Background and aims Therapeutic arteriogenesis is a promising direction for the treatment of ischemic disease caused by atherosclerosis. However, pharmacological or biological approaches to stimulate functional collateral vessels are not yet available. Identifying new drug targets to promote and explore the underlying mechanisms for therapeutic arteriogenesis are necessary. Methods Peptide OM-LV20 (20 ng/kg) was administered for 7 consecutive days on rat hindlimb ischemia model, collateral vessel growth was assessed by H&E staining, liquid latex perfusion, and specific immunofluorescence.
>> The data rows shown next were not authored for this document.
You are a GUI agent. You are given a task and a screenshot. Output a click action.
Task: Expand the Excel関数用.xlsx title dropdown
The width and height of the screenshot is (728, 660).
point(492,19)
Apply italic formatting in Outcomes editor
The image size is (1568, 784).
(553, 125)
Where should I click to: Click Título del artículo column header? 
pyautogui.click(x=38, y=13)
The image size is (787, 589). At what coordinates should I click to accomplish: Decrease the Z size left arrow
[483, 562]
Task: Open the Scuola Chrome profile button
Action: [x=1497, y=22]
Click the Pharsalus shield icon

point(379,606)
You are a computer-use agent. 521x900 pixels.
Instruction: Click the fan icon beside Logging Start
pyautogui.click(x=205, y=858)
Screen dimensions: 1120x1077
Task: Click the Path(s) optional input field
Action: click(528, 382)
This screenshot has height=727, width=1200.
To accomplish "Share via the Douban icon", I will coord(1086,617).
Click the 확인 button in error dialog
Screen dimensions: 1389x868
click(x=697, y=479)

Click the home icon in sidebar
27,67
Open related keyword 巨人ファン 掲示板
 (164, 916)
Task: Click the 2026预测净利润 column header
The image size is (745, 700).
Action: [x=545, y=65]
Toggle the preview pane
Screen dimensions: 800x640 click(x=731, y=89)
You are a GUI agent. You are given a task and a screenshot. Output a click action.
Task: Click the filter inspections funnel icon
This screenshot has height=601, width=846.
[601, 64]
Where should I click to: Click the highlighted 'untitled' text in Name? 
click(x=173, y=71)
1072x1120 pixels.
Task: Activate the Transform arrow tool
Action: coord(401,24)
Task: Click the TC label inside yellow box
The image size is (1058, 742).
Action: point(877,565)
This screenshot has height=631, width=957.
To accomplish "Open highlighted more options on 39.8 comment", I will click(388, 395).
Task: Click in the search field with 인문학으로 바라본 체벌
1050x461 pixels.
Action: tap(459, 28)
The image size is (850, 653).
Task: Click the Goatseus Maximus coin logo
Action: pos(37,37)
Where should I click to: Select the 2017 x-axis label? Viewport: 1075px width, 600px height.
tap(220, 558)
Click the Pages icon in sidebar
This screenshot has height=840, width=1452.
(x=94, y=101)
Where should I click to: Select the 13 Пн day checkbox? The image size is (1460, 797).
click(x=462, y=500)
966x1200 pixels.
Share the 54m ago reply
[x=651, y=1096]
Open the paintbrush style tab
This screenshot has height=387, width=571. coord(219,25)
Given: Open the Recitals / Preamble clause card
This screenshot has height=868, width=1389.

In vitro, we detected the effect of OM-LV20 on human umbilical vein endothelial cell (HUVEC) proliferation and migration. After transfection, we performed quantitative real-time polymerase chain reaction, situ-hybridization and dual luciferase reporters to assessed effective miRNAs and target genes. The proteins related to downstream signaling pathways were detected by Western blot. Results OM-LV20 significantly increased visible collateral vessels and endothelial nitric oxide synthase (eNOS), together with enhanced inflammation cytokine and monocytes/macrophage infiltration in collateral vessel. In vitro, we defined a novel microRNA (miR-29b-3p), and inhibition of miR-29b-3p enhanced the proliferation and migration of HUVEC as well as the expression of vascular endothelial growth factor A (VEGFA). OM-LV20 also promoted the migration and proliferation of HUVEC, and VEGFA expression was mediated via inhibition of miR-29b-3p. Furthermore, OM-LV20 influence the protein levels of VEGFR2 and Phosphatidylinositol3-kinase (PI3K)/AKT and eNOS in vitro and vivo. Conclusions Our data indicated that OM-LV20 enhanced arteriogenesis via the miR-29b-3p/VEGFA/VEGFR2-PI3K/AKT/eNOS axis, and highlight the application potential of exogenous peptide molecular probes through miRNA could constitute a effective therapeutic arteriogenesis in ischemic condition.